The prediction of TF binding sites was performed as described by Myers et al. (26). Briefly, the sequences 300 bp upstream of each gene within each of the 11 MAGs identified as containing a TF homolog and in the top 16 based on expression level were searched for predicted TF binding sites using the program Patser (103) using a score threshold of 4.5. For each set of TF binding sites predicted with Paster within each MAG, sites were retained as likely binding sites for the TF if their score was greater than two standard deviations of the average of all scores. This resulted in between 49 and 309 predicted binding sites across all the MAGs for the five TF PWMs searched.

Gene expression time series data clustering.

Clustering analysis was performed using DP_GP_cluster (104) using default parameters. Genes clustered were those downstream of predicted TF binding site within the MAGs based on transcript abundance and genes for which there were values across all sampling time points used. The replicate values for the 3-min, 7-min, 13-min, and 27-min time points were averaged.
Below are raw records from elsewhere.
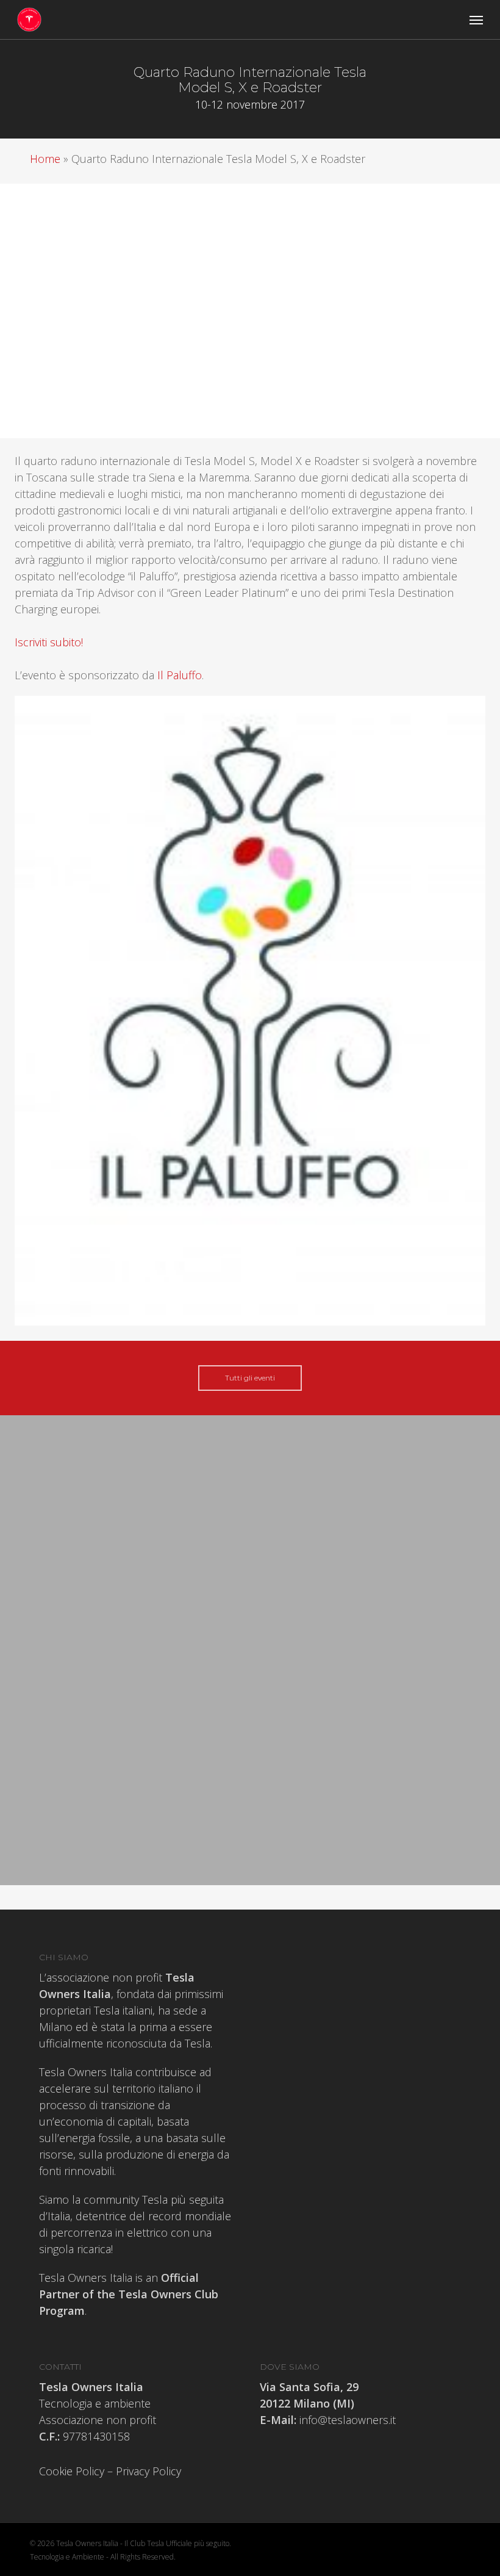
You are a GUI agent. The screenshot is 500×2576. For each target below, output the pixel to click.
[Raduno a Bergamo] (150, 1634)
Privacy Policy (148, 2471)
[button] (476, 19)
There was little difference in the clustering results when performed during the fill and no-fill phases, so the replicates at each time point from these two phases were combined.

Data availability.

MAGs and annotations can be found on the National Center for Biotechnology Information (NCBI) website under BioProject accession number PRJNA559529. DNA sequencing reads are available through the NCBI sequencing read archive (SRA) study accession number SRP235198. RNA sequencing reads are available through the NCBI SRA accession number SAMN14405149.